PROBLEM TO WORK ON | Report all lines below with the word "Efficient".

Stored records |
- Opening Delimiter -

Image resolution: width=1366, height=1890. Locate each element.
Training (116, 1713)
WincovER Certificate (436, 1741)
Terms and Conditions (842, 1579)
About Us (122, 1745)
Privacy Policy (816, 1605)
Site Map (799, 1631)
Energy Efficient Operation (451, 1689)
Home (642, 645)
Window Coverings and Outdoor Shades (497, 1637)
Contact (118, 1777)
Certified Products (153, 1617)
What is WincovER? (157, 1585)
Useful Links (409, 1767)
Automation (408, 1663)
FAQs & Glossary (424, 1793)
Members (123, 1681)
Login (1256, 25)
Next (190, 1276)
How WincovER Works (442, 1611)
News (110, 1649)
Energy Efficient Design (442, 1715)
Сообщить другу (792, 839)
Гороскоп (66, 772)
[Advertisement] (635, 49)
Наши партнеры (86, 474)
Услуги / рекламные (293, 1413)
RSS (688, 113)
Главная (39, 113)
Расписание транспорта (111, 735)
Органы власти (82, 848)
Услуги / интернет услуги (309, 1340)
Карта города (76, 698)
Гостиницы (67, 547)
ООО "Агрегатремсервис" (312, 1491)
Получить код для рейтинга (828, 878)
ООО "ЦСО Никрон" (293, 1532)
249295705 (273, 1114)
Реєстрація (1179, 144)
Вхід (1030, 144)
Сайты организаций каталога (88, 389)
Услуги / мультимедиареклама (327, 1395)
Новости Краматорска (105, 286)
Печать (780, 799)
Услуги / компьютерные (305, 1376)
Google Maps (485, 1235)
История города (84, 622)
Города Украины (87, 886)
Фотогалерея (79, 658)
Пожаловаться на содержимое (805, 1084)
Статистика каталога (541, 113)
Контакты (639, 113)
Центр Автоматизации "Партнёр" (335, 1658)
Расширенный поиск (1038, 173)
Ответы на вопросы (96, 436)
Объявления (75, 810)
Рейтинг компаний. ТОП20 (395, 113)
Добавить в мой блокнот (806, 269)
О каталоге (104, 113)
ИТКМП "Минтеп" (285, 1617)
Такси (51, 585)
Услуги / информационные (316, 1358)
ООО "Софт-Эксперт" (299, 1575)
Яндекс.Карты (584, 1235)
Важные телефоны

- Closing Delimiter -

TASK SOLUTION |
Energy Efficient Operation (451, 1689)
Energy Efficient Design (442, 1715)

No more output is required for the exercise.